Ratri is the Vedic goddess of the night and sister to Ushas, the goddess of the dawn. She is described as being a beautiful young woman bedecked with stars. Despite her great beauty, Ratri can be a dangerous goddess. As the night personified, Ratri represents all the myriad dangers it contains, but she also provides protection from those very same dangers.
Sao-qing niang-niang is the Chinese mother goddess of fair weather. She is one of a nonad of protective mother-goddesses. Her name translates simply to “woman who sweeps everything clean.” Sao-qing niang-niang is tasked with clearing the sky of clouds after the rain, thus preventing floods and preserving crops. Images of her are cut from paper and then attached to rooftops after storms; there the wind shakes the images and causes her to sweep the sky clean.
Tenenit is the Egyptian goddess of beer. Despite beer’s status as a staple foodstuff in the ancient Egyptian diet, Tenenit receives little mention in most of Egyptian mythology. The primary references to her can be found in the Book of the Dead. She is also identified with Isis, the Egyptian mother goddess and goddess of nature.
Uke Mochi is the Shinto goddess of food. She famously prepared a feast consisting only of foods that issued from her body: rice and fish from her mouth and woodland game from her anus. Her guest, Tsuki-yomi, the moon god, was less than thrilled with her method of preparation. He slew Uke Mochi for what he perceived as her insult to him. Even in death, Uke Mochi provided; all the different parts of her body burst forth into foods.
Vesna is the Slavic goddess of Spring. Her festival is celebrated on the first of March, when she is invited back into the world with an invocation, songs sung in her honor, and a traditional offering of bread and salt. Even today, many Slavic countries welcome Spring on the first of March with special celebrations.
Whaitiri is the Maori thunder goddess. In Maori tradition she is renowned for her fierceness and cannibal diet. Once, she descended to Earth to marry a chieftain nicknamed man-killer. Staying to live with him and raise their children, she ended up offending her neighbors with the scent of her and her children’s human-enriched ordure (her husband, it turned out, was no man-eater.) To make amends, she taught humanity how to make latrines before taking herself and her children up into the sky.
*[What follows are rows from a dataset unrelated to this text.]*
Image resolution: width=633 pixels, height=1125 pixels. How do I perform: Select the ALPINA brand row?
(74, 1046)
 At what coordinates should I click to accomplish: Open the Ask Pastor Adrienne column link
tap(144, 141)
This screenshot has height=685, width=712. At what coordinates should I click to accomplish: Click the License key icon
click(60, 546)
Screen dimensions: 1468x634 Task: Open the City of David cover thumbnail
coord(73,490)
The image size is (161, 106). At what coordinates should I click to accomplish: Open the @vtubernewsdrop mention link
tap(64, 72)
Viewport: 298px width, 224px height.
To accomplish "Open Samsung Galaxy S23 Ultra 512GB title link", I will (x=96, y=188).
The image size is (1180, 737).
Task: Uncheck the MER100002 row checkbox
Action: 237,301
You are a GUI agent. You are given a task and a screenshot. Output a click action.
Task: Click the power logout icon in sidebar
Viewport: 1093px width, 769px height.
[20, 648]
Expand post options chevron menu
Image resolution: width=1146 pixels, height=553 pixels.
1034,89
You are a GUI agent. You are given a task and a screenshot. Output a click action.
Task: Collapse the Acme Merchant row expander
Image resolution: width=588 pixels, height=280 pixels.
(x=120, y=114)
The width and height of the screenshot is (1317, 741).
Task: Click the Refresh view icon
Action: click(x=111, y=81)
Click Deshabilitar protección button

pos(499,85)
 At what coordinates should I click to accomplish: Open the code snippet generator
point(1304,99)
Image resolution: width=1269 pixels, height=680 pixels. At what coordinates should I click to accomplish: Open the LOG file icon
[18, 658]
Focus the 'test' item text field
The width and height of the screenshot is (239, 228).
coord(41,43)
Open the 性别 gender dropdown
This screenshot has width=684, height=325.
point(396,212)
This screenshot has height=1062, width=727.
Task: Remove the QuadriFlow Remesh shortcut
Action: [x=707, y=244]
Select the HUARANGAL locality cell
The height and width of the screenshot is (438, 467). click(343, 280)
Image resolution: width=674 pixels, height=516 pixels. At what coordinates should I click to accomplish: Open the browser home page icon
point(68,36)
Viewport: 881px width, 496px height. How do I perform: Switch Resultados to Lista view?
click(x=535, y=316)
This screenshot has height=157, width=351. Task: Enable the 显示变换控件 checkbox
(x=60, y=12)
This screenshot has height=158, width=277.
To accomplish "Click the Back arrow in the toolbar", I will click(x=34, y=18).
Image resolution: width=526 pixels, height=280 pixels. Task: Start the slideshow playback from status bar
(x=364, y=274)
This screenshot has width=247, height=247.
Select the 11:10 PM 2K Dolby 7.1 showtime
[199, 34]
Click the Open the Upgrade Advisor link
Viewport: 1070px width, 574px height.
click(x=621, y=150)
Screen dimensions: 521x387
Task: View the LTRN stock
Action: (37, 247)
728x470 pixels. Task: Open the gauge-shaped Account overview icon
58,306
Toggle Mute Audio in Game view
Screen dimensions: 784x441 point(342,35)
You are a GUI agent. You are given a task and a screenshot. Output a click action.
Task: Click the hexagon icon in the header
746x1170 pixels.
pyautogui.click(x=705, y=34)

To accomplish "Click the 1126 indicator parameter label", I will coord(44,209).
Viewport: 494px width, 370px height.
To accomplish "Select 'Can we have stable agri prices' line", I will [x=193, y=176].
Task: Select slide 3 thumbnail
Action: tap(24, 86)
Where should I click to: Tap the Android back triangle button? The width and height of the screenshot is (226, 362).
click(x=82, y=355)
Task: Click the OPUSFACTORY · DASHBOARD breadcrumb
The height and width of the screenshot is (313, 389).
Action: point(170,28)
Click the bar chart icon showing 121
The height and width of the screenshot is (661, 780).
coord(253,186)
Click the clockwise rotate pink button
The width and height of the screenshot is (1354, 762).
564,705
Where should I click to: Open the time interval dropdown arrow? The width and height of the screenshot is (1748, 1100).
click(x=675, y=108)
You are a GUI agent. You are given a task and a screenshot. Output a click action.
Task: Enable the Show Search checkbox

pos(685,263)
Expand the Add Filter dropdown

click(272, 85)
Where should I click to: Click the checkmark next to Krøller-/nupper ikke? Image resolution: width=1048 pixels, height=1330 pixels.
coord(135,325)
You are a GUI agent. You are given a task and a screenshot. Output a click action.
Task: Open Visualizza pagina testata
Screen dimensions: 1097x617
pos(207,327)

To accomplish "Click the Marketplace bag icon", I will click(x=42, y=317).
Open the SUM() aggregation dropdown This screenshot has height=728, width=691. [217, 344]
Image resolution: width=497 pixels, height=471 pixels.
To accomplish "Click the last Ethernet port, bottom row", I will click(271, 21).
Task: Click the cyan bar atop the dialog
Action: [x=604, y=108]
Xilonen is one of the myriad Aztec gods and goddesses associated with the lifecycle of corn. Her name comes from the word xilotl, meaning a young, tender ear of maize, making her the goddess of young corn. Xilonen’s festival was celebrated in summer. As part of her festival, a young woman who resembled the goddess would be chosen to represent her. This woman would then be painted and adorned to further resemble the goddess. Finally, she would be ritually killed and her heart carved from her chest.
Yolkai Estsan, also Yolaikaiason, is a Navajo goddess who was magically born from a piece of abalone, earning her the nickname “White Shell Woman.” Fittingly, she ruled the dawn and the ocean. Not one to be limited to one element, she is also credited with the creation of fire and maize. Her husband is Klehanoai, the carrier of the moon.
Zvoruna is the Lithuanian goddess of the hunt and protector of animals. Though she hails from a Baltic pantheon, her name comes from the Slavic root “zver,” meaning beast. She is also known by her moniker “the bitch,” not because she has an unpleasant personality, but because she is associated with dogs in their roles as hunters and protectors.